/CDH5_CDS2_Kafka0-10_Hbase_streaming_sample

CDS 2.x in CDH5 line does not have HBaseContext (hbase-spark) module support. This is a sample repo demonstrates how to to stream from secured kafka to secured hbase, with hbase client libs..

Primary LanguageJava

spark2-use-hbase-api-cdh5

This is an example streaming from secured kafka, then use standard hbase java client and hadoop UGI within CDH spark2. The UGI login code is referred to Stack's original work: github

This sample project builds with spark2.4 Cloudera2 and CDH 5.14.4, but it should aslo work with other CDS2.x versions as well.

How to run it:

  1. Prepare keytab and jaas file for the spark application Sample jaas file:
cat kafka_jaas.conf
KafkaClient{
com.sun.security.auth.module.Krb5LoginModule required
useKeyTab=true
keyTab="./kafka_systest.keytab"
principal="systest@ZYX.COM";

};
Client{
com.sun.security.auth.module.Krb5LoginModule required
useTicketCache=true;
};
  1. create 'test_counts' table in hbase
Version 1.2.0-cdh5.14.4, rUnknown, Tue Jun 12 04:00:36 PDT 2018

hbase(main):002:0> create 'test_counts','word_counts'
  1. build and run this app with kafka-0-10 integration: run in yarn-client mode:
 SPARK_KAFKA_VERSION=0.10 spark2-submit --master yarn --deploy-mode client \
 --class org.hbase.myexample.spark.JavaKafka10WordCountStoreInHBase \
 --files kafka_jaas.conf --keytab systest.keytab --principal systest@ZYX.COM \
 --conf spark.executor.extraJavaOptions="-Djava.security.auth.login.config=kafka_jaas.conf" \
 --driver-java-options "-Djava.security.auth.login.config=kafka_jaas.conf" \
 spark2example-kafka010-hbase-api-1.x-1.0-SNAPSHOT.jar 10.17.101.127:9093 cdk140 SASL_PLAINTEXT test-group

or in yarn-cluster mode:

SPARK_KAFKA_VERSION=0.10 spark2-submit --master yarn --deploy-mode cluster \
--class org.hbase.myexample.spark.JavaKafka10WordCountStoreInHBase \
--files kafka_systest.keytab,kafka_jaas.conf --keytab systest.keytab --principal systest@ZYX.COM \
--conf spark.executor.extraJavaOptions="-Djava.security.auth.login.config=kafka_jaas.conf" \
--conf spark.driver.extraJavaOptions="-Djava.security.auth.login.config=kafka_jaas.conf" \
spark2example-kafka010-hbase-api-1.x-1.0-SNAPSHOT.jar 10.17.101.127:9093 cdk140 SASL_PLAINTEXT test-group

Usage: JavaKafka10WordCountStoreInHBase broker-list topic kafka_security_protocol groupId remote-hbase-site.xml

What does the app do:

The app Counts words in UTF8 encoded, '\n' delimited text received from the network every second.

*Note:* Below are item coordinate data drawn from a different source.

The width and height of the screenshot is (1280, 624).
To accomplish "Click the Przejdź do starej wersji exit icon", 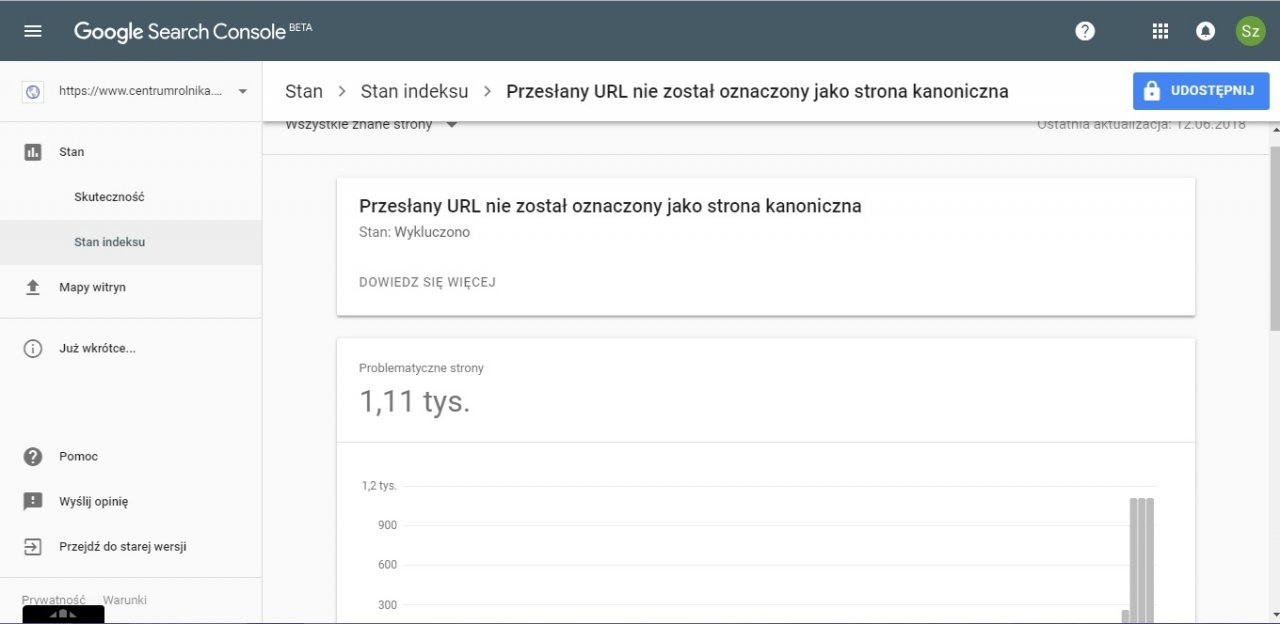I will point(33,547).
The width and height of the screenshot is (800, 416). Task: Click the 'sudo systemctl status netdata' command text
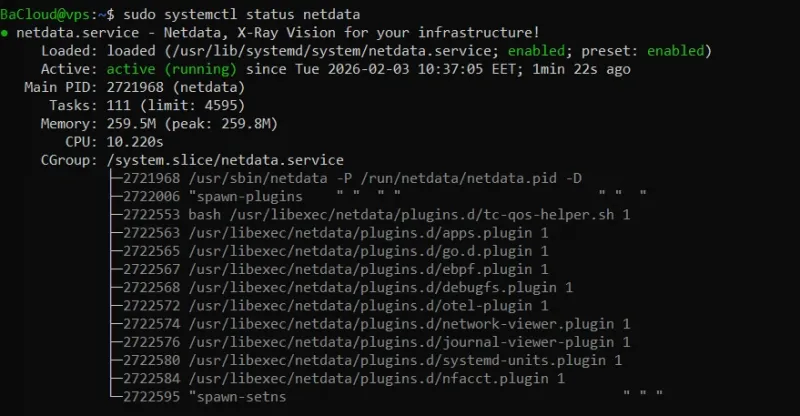click(239, 14)
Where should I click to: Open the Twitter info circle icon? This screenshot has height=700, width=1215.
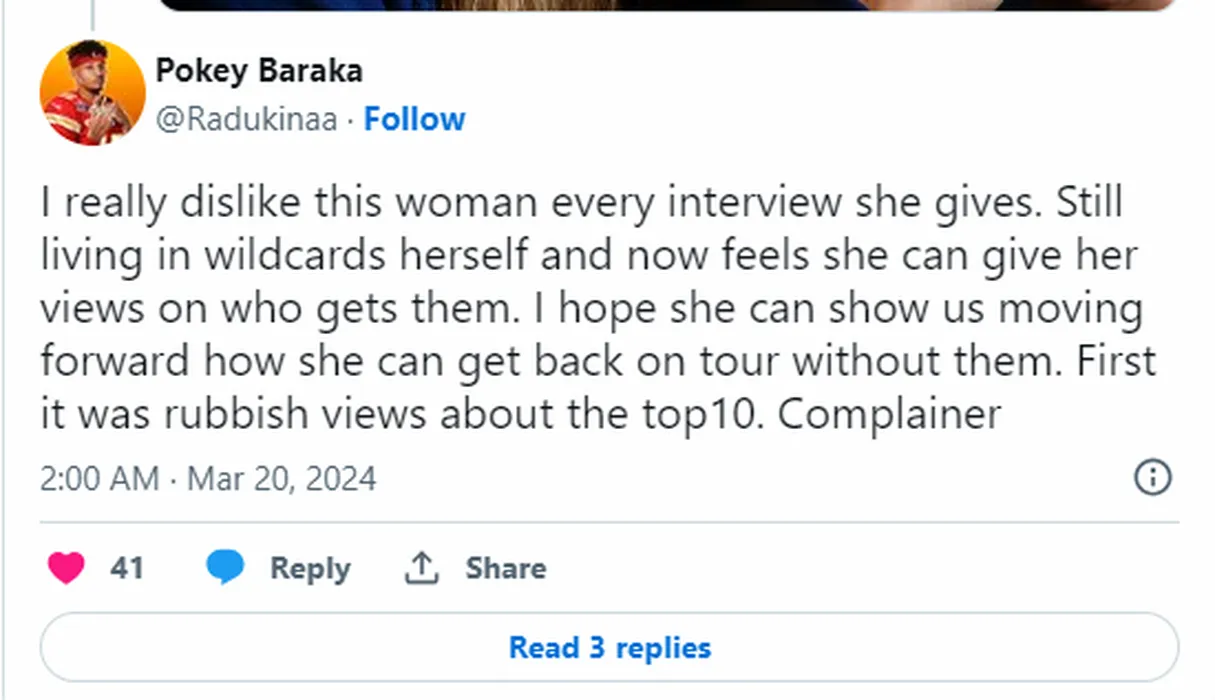coord(1152,477)
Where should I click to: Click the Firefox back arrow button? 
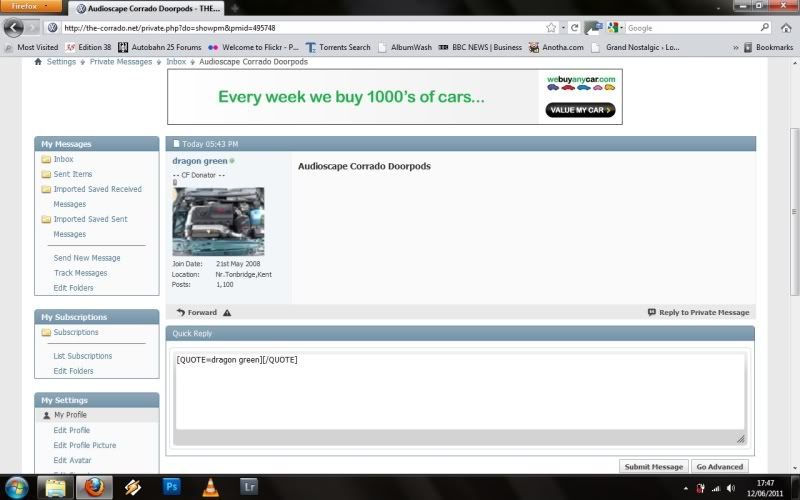tap(15, 28)
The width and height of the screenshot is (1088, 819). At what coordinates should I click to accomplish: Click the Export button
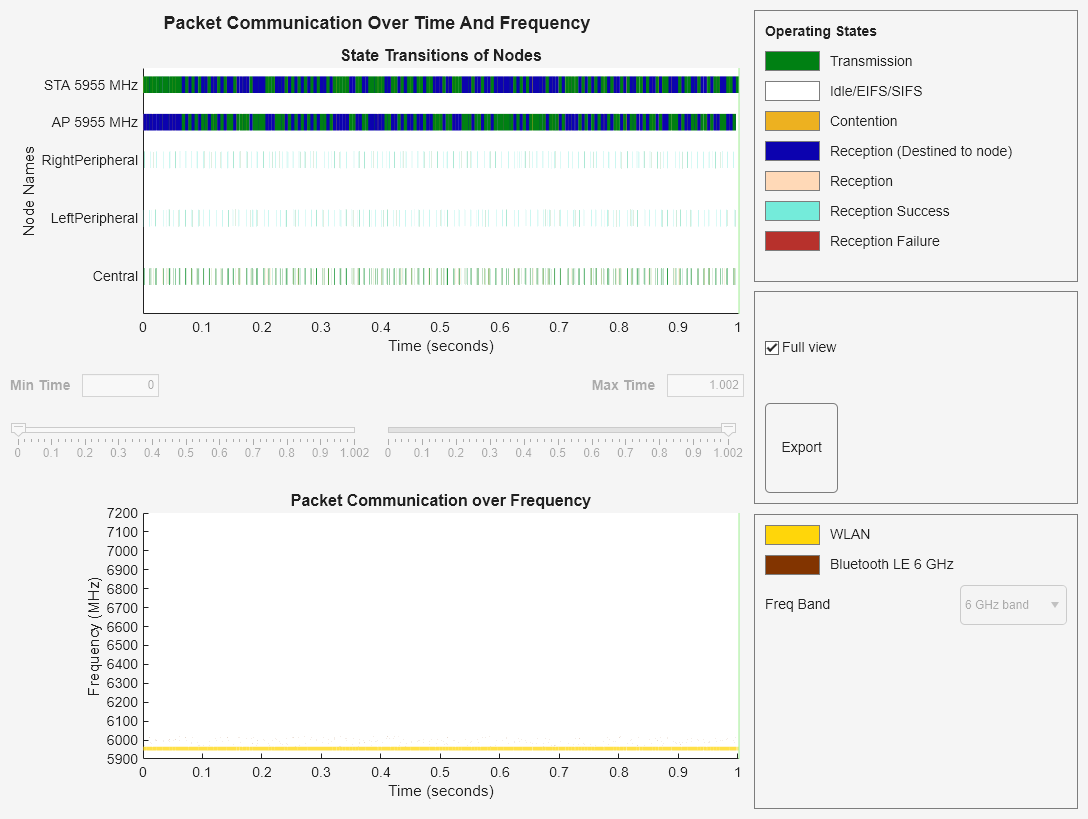point(800,447)
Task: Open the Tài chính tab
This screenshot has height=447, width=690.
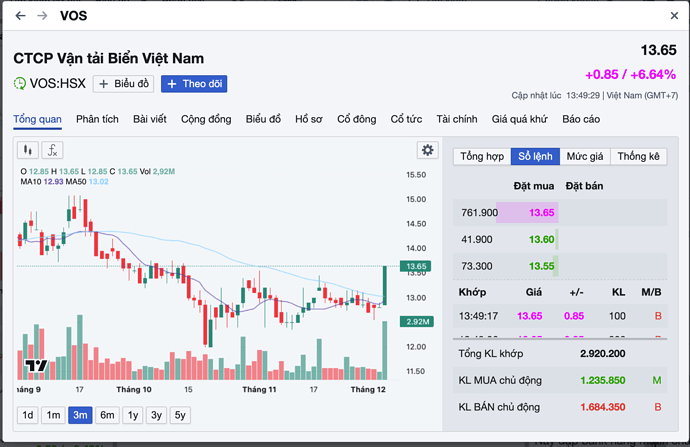Action: [457, 119]
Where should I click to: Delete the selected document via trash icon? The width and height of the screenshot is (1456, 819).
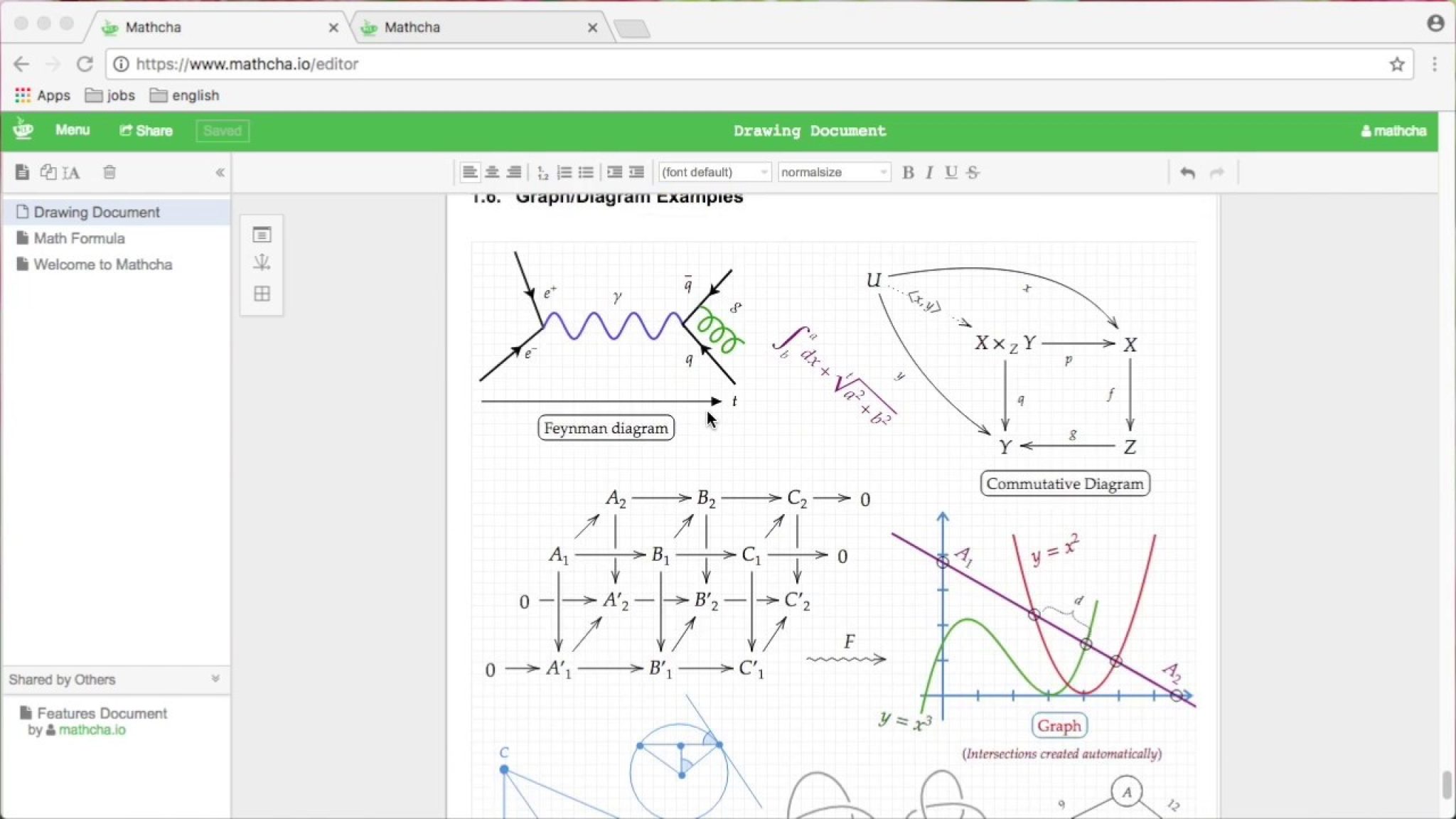110,172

Then stores the counts in HBase 'test_counts' table with a layout of:

RowID | CF | CQ | value time in millis | "word_counts" | |

Sample result in hbase :

hbase(main):014:0> scan 'test_counts',{'LIMIT'=>1}
ROW                                                        COLUMN+CELL
 1560335060000 ms                                          column=word_counts:, timestamp=1560335062545, value=\x00\x00\x00\x01
 1560335060000 ms                                          column=word_counts:=new=====_, timestamp=1560335062598, value=\x00\x00\x00\x01
 1560335060000 ms                                          column=word_counts:OK, timestamp=1560335062545, value=\x00\x00\x00\x01
 1560335060000 ms                                          column=word_counts:xmf, timestamp=1560335062598, value=\x00\x00\x00\x01
1 row(s) in 0.1300 seconds

This app works on secured clusters for an indefinite period via keytab login. NOTE: copies the given keytab to the working directory of executors.